Stored items:
= = = = = = =

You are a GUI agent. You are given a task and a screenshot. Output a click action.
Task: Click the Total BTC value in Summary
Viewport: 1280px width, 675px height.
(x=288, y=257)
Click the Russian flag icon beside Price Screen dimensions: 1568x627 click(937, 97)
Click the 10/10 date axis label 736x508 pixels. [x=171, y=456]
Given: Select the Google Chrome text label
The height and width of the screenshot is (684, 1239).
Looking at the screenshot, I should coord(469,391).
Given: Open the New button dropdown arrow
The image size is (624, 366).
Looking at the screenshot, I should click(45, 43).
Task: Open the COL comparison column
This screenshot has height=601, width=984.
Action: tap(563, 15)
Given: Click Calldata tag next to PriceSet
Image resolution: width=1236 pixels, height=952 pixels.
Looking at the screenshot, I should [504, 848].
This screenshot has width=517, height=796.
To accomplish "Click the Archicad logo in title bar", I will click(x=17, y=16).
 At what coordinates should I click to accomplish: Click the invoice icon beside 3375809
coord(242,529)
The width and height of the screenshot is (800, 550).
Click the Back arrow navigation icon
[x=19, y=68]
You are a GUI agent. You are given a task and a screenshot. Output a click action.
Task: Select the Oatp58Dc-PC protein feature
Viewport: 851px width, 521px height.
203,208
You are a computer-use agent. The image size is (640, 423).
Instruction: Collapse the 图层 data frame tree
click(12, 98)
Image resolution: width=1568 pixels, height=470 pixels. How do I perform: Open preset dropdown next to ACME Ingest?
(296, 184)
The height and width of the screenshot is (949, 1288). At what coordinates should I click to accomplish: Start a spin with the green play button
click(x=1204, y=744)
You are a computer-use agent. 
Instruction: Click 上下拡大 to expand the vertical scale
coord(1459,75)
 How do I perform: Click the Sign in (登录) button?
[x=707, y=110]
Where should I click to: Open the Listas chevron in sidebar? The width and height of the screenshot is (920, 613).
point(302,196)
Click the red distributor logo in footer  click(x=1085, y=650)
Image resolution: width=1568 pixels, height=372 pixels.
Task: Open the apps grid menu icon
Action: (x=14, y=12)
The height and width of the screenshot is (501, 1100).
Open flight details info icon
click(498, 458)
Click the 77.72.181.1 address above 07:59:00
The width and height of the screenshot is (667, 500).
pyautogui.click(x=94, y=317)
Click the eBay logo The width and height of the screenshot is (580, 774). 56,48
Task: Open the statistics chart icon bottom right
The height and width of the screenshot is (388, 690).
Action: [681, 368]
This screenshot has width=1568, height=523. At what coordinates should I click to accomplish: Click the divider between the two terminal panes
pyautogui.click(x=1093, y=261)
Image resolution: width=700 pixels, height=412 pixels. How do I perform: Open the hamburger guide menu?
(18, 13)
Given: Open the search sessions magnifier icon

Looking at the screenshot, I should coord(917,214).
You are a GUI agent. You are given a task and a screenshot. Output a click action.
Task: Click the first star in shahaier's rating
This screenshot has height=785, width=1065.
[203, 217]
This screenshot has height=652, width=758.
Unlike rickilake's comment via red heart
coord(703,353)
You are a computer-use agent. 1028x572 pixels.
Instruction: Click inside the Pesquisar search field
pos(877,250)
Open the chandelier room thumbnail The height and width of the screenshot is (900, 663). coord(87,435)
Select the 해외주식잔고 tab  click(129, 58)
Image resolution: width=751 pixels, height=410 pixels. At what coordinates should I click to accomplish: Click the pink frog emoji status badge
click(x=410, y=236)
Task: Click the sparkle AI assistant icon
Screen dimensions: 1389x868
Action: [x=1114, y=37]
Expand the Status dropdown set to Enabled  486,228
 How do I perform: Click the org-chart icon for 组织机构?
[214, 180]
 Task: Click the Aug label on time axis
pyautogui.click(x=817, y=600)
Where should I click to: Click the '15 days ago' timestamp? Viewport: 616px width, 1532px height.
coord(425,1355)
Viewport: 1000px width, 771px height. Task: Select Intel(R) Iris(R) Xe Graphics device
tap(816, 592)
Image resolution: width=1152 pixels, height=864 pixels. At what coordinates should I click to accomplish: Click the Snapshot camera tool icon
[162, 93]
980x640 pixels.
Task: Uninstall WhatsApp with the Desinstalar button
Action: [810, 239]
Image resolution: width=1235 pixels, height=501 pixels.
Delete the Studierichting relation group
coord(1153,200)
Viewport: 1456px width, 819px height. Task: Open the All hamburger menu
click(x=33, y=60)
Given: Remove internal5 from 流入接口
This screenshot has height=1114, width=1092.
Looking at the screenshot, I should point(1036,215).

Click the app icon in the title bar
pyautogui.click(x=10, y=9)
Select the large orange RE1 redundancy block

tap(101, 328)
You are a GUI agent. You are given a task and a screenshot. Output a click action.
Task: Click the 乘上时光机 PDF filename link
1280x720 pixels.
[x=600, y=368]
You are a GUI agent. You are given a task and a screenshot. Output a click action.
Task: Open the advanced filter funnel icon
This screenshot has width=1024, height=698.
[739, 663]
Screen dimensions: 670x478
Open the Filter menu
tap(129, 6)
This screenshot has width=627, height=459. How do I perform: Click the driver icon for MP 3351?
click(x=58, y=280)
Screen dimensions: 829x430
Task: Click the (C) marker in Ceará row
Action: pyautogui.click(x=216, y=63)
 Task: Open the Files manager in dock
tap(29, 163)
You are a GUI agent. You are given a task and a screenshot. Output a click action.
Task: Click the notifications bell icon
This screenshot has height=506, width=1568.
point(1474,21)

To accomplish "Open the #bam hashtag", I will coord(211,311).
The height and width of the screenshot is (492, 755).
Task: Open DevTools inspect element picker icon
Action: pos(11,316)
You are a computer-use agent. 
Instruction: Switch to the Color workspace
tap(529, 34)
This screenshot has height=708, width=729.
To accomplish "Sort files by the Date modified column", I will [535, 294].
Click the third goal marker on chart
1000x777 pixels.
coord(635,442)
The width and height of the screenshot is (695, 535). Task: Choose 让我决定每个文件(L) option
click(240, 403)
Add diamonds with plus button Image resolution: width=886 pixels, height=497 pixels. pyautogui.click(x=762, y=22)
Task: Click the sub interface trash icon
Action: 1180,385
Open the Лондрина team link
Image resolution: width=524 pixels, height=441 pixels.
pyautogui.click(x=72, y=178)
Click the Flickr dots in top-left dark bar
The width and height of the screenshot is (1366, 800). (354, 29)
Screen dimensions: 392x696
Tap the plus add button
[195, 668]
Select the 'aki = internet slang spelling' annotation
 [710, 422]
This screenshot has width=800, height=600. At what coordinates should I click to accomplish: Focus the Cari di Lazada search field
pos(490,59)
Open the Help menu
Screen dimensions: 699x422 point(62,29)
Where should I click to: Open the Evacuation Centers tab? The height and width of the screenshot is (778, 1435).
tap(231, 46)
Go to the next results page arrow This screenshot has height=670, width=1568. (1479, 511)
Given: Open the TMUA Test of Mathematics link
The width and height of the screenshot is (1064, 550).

= = = = = = =

AIM OF THE EXERCISE. Exactly reproduce all of the entries above.

RESULT OF THIS TASK.
You are a GUI agent. You are given a task and a screenshot. Output a click action.
Task: Click the Total BTC value in Summary
Viewport: 1280px width, 675px height.
(x=288, y=257)
Click the Russian flag icon beside Price Screen dimensions: 1568x627 click(937, 97)
Click the 10/10 date axis label 736x508 pixels. [x=171, y=456]
Given: Select the Google Chrome text label
The height and width of the screenshot is (684, 1239).
Looking at the screenshot, I should coord(469,391).
Given: Open the New button dropdown arrow
The image size is (624, 366).
Looking at the screenshot, I should click(45, 43).
Task: Open the COL comparison column
This screenshot has height=601, width=984.
Action: tap(563, 15)
Given: Click Calldata tag next to PriceSet
Image resolution: width=1236 pixels, height=952 pixels.
Looking at the screenshot, I should [504, 848].
This screenshot has width=517, height=796.
To accomplish "Click the Archicad logo in title bar", I will click(x=17, y=16).
 At what coordinates should I click to accomplish: Click the invoice icon beside 3375809
coord(242,529)
The width and height of the screenshot is (800, 550).
Click the Back arrow navigation icon
[x=19, y=68]
You are a GUI agent. You are given a task and a screenshot. Output a click action.
Task: Select the Oatp58Dc-PC protein feature
Viewport: 851px width, 521px height.
203,208
You are a computer-use agent. The image size is (640, 423).
Instruction: Collapse the 图层 data frame tree
click(12, 98)
Image resolution: width=1568 pixels, height=470 pixels. How do I perform: Open preset dropdown next to ACME Ingest?
(296, 184)
The height and width of the screenshot is (949, 1288). At what coordinates should I click to accomplish: Start a spin with the green play button
click(x=1204, y=744)
You are a computer-use agent. 
Instruction: Click 上下拡大 to expand the vertical scale
coord(1459,75)
 How do I perform: Click the Sign in (登录) button?
[x=707, y=110]
Where should I click to: Open the Listas chevron in sidebar? The width and height of the screenshot is (920, 613).
point(302,196)
Click the red distributor logo in footer  click(x=1085, y=650)
Image resolution: width=1568 pixels, height=372 pixels.
Task: Open the apps grid menu icon
Action: (x=14, y=12)
The height and width of the screenshot is (501, 1100).
Open flight details info icon
click(498, 458)
Click the 77.72.181.1 address above 07:59:00
The width and height of the screenshot is (667, 500).
pyautogui.click(x=94, y=317)
Click the eBay logo The width and height of the screenshot is (580, 774). 56,48
Task: Open the statistics chart icon bottom right
The height and width of the screenshot is (388, 690).
Action: [681, 368]
This screenshot has width=1568, height=523. At what coordinates should I click to accomplish: Click the divider between the two terminal panes
pyautogui.click(x=1093, y=261)
Image resolution: width=700 pixels, height=412 pixels. How do I perform: Open the hamburger guide menu?
(18, 13)
Given: Open the search sessions magnifier icon

Looking at the screenshot, I should coord(917,214).
You are a GUI agent. You are given a task and a screenshot. Output a click action.
Task: Click the first star in shahaier's rating
This screenshot has height=785, width=1065.
[203, 217]
This screenshot has height=652, width=758.
Unlike rickilake's comment via red heart
coord(703,353)
You are a computer-use agent. 1028x572 pixels.
Instruction: Click inside the Pesquisar search field
pos(877,250)
Open the chandelier room thumbnail The height and width of the screenshot is (900, 663). coord(87,435)
Select the 해외주식잔고 tab  click(129, 58)
Image resolution: width=751 pixels, height=410 pixels. At what coordinates should I click to accomplish: Click the pink frog emoji status badge
click(x=410, y=236)
Task: Click the sparkle AI assistant icon
Screen dimensions: 1389x868
Action: [x=1114, y=37]
Expand the Status dropdown set to Enabled  486,228
 How do I perform: Click the org-chart icon for 组织机构?
[214, 180]
 Task: Click the Aug label on time axis
pyautogui.click(x=817, y=600)
Where should I click to: Click the '15 days ago' timestamp? Viewport: 616px width, 1532px height.
coord(425,1355)
Viewport: 1000px width, 771px height. Task: Select Intel(R) Iris(R) Xe Graphics device
tap(816, 592)
Image resolution: width=1152 pixels, height=864 pixels. At what coordinates should I click to accomplish: Click the Snapshot camera tool icon
[162, 93]
980x640 pixels.
Task: Uninstall WhatsApp with the Desinstalar button
Action: [810, 239]
Image resolution: width=1235 pixels, height=501 pixels.
Delete the Studierichting relation group
coord(1153,200)
Viewport: 1456px width, 819px height. Task: Open the All hamburger menu
click(x=33, y=60)
Given: Remove internal5 from 流入接口
This screenshot has height=1114, width=1092.
Looking at the screenshot, I should point(1036,215).

Click the app icon in the title bar
pyautogui.click(x=10, y=9)
Select the large orange RE1 redundancy block

tap(101, 328)
You are a GUI agent. You are given a task and a screenshot. Output a click action.
Task: Click the 乘上时光机 PDF filename link
1280x720 pixels.
[x=600, y=368]
You are a GUI agent. You are given a task and a screenshot. Output a click action.
Task: Open the advanced filter funnel icon
This screenshot has width=1024, height=698.
[739, 663]
Screen dimensions: 670x478
Open the Filter menu
tap(129, 6)
This screenshot has width=627, height=459. How do I perform: Click the driver icon for MP 3351?
click(x=58, y=280)
Screen dimensions: 829x430
Task: Click the (C) marker in Ceará row
Action: pyautogui.click(x=216, y=63)
 Task: Open the Files manager in dock
tap(29, 163)
You are a GUI agent. You are given a task and a screenshot. Output a click action.
Task: Click the notifications bell icon
This screenshot has height=506, width=1568.
point(1474,21)

To accomplish "Open the #bam hashtag", I will coord(211,311).
The height and width of the screenshot is (492, 755).
Task: Open DevTools inspect element picker icon
Action: pos(11,316)
You are a computer-use agent. 
Instruction: Switch to the Color workspace
tap(529, 34)
This screenshot has height=708, width=729.
To accomplish "Sort files by the Date modified column", I will [535, 294].
Click the third goal marker on chart
1000x777 pixels.
coord(635,442)
The width and height of the screenshot is (695, 535). Task: Choose 让我决定每个文件(L) option
click(240, 403)
Add diamonds with plus button Image resolution: width=886 pixels, height=497 pixels. pyautogui.click(x=762, y=22)
Task: Click the sub interface trash icon
Action: 1180,385
Open the Лондрина team link
Image resolution: width=524 pixels, height=441 pixels.
pyautogui.click(x=72, y=178)
Click the Flickr dots in top-left dark bar
The width and height of the screenshot is (1366, 800). (354, 29)
Screen dimensions: 392x696
Tap the plus add button
[195, 668]
Select the 'aki = internet slang spelling' annotation
 [710, 422]
This screenshot has width=800, height=600. At what coordinates should I click to accomplish: Focus the Cari di Lazada search field
pos(490,59)
Open the Help menu
Screen dimensions: 699x422 point(62,29)
Where should I click to: Open the Evacuation Centers tab? The height and width of the screenshot is (778, 1435).
tap(231, 46)
Go to the next results page arrow This screenshot has height=670, width=1568. (1479, 511)
Given: Open the TMUA Test of Mathematics link
The width and height of the screenshot is (1064, 550).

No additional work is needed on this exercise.